Of course. It's a big problem and one that stems from a few issues:
- Journalism as a whole is a middle-to-upper-middle career. (Not in salary.) When you're starting out you need to have a solid support structure, because you're not making any money. My first two years doing news for GI.biz were for free or very, very low-pay. This worked because I had a full-time job, I did the news stuff on the side. That's not a situation that's available for many. This tends to work against poor people, meaning is disproportionally effects minorities.
- Hiring in the games industry - like most industries - tends to be based on culture or visibility. In the culture column, it's well noted that
businesses hire those who share their views or cultural makeup. This can lead to racist or sexist situations without intention. A management team of white male nerds are more likely to hire the same. Visibility can trump that aspect - people will go with an Ezra Klein over their friend - but visibility tends to come from existing outlets. So you have the same pool of people shuffling from site-to-site. Hiring outside of those issues requires a concerted effort to do so and most outlets don't do that. It is getting better - Polygon improved outside of its first hire, Nerdist picked up Malik, Kotaku is generally pretty good - but there's still major room for improvement.

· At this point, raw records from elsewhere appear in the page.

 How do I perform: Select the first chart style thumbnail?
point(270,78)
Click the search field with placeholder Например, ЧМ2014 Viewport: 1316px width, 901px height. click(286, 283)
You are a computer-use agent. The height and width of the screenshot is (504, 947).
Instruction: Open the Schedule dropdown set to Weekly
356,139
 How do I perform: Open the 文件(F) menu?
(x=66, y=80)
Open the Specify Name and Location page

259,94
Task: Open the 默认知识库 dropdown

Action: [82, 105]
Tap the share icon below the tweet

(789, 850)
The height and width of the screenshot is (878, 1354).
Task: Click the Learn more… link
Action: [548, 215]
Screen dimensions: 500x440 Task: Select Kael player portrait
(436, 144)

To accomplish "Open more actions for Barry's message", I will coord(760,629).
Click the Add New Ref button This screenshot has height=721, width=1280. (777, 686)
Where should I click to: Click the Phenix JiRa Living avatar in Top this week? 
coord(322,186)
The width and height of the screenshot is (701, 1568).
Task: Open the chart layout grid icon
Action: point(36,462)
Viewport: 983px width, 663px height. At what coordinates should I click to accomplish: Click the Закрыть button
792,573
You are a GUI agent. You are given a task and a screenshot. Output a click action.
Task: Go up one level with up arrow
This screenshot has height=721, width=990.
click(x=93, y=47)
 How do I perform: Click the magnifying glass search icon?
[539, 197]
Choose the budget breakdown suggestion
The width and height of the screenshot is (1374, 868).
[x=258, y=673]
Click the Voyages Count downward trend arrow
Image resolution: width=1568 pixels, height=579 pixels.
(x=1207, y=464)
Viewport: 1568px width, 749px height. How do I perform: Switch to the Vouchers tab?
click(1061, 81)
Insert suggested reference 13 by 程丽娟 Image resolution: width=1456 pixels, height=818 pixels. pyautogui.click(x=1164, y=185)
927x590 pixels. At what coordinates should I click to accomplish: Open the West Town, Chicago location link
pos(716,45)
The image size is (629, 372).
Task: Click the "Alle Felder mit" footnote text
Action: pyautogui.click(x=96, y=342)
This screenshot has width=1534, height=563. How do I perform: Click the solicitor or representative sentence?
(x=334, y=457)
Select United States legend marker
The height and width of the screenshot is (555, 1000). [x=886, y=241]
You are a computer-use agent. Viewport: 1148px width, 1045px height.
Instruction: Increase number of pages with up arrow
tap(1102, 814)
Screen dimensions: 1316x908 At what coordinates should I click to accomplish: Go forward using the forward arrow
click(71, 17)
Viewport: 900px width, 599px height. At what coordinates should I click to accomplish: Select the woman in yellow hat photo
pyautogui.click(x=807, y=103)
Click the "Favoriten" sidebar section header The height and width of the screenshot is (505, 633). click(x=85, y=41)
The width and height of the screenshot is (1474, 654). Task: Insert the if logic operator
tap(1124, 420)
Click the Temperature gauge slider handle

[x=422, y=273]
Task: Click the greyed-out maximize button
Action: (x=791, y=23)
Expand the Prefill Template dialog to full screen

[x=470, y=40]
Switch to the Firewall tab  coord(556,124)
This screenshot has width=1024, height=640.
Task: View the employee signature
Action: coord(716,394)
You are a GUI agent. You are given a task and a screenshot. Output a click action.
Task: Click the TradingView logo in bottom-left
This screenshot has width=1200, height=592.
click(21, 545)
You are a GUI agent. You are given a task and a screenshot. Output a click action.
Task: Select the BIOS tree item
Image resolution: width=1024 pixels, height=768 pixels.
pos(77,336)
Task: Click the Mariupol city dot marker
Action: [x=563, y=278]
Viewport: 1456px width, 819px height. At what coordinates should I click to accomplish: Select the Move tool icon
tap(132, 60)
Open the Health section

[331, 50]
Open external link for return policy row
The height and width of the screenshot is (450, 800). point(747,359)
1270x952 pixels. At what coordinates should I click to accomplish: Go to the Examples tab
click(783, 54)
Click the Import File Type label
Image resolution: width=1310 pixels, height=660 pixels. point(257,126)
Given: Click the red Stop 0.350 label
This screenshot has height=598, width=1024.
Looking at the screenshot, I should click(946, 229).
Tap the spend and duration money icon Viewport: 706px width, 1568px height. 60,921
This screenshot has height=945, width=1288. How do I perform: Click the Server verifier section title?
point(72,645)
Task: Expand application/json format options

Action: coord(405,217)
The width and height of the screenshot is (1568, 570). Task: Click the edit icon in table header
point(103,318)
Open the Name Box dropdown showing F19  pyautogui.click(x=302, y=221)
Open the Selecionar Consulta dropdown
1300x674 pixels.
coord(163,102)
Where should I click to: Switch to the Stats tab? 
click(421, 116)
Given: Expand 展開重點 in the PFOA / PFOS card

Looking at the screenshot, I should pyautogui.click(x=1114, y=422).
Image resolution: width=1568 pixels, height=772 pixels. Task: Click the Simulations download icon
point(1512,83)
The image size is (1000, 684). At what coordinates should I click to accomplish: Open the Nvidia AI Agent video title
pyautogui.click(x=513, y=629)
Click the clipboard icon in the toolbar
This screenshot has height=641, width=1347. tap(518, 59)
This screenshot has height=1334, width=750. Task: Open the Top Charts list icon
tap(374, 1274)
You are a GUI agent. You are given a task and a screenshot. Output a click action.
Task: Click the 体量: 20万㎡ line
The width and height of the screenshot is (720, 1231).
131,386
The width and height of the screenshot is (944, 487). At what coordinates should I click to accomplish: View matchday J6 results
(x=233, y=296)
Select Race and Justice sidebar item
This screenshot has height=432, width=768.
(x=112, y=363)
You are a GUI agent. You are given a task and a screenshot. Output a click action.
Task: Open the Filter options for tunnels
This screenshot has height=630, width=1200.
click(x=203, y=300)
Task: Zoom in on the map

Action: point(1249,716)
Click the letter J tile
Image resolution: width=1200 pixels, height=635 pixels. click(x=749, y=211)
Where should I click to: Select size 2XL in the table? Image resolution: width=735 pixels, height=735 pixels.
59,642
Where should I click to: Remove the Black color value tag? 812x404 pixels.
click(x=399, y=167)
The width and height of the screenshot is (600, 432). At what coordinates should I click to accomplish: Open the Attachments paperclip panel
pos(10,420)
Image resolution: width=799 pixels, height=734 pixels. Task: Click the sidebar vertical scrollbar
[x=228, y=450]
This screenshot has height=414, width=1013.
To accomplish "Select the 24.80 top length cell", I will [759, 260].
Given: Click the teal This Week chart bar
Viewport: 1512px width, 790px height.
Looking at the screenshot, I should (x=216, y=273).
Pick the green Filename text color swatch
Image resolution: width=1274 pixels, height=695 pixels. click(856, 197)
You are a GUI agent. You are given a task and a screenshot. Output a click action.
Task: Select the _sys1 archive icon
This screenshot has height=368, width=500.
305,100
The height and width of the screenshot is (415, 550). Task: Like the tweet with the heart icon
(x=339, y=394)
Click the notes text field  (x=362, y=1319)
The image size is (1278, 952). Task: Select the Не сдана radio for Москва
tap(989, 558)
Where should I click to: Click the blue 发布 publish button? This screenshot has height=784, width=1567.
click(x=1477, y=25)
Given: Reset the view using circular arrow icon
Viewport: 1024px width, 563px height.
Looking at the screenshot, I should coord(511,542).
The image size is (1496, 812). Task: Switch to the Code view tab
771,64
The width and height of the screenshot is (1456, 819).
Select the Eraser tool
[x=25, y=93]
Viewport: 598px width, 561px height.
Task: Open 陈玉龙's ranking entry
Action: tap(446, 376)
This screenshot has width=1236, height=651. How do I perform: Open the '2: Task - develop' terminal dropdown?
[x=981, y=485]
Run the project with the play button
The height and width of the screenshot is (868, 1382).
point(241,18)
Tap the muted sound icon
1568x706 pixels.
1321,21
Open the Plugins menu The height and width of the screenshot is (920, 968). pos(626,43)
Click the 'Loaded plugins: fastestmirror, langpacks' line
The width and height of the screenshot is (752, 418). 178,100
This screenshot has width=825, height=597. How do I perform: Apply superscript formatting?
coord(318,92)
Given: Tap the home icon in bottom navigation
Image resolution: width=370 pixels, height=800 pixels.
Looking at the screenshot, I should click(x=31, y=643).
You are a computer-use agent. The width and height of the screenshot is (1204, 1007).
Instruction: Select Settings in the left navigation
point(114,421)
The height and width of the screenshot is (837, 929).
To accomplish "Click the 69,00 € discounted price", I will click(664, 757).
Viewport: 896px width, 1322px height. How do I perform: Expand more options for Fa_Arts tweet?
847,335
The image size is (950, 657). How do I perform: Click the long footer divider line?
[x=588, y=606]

- Regional issues. Most major outlets require you to work from an office. These office are generally where the developers are: San Francisco, Los Angeles, and New York. Those places aren't cheap to live and starting salaries for game journalists don't cover much in the way of rent. See point 1 again.
- Just starting out. Perception fuels what we do. Wants more minority or female writers? Show more minority or female writers. That shows the next generation that its a possible path of success, see: the NBA, the NFL, and music industries. Show the success and younger people will emulate that, meaning they're working on their craft from a early age. It's better for a journalist to start in high school or college, when working for free/near-free isn't to a detriment.
I'm lucky in that I can work from a home office and my girlfriend is a programmer (for mobile apps not games) so she makes far more money than I do. That's actually rather normal for many of us: we have significant others that pick up the slack.
I'm at USgamer based on my news and feature work at GI.biz. Meaning I'm at USgamer because they knew me and my work, which only happened because I could work for cheap.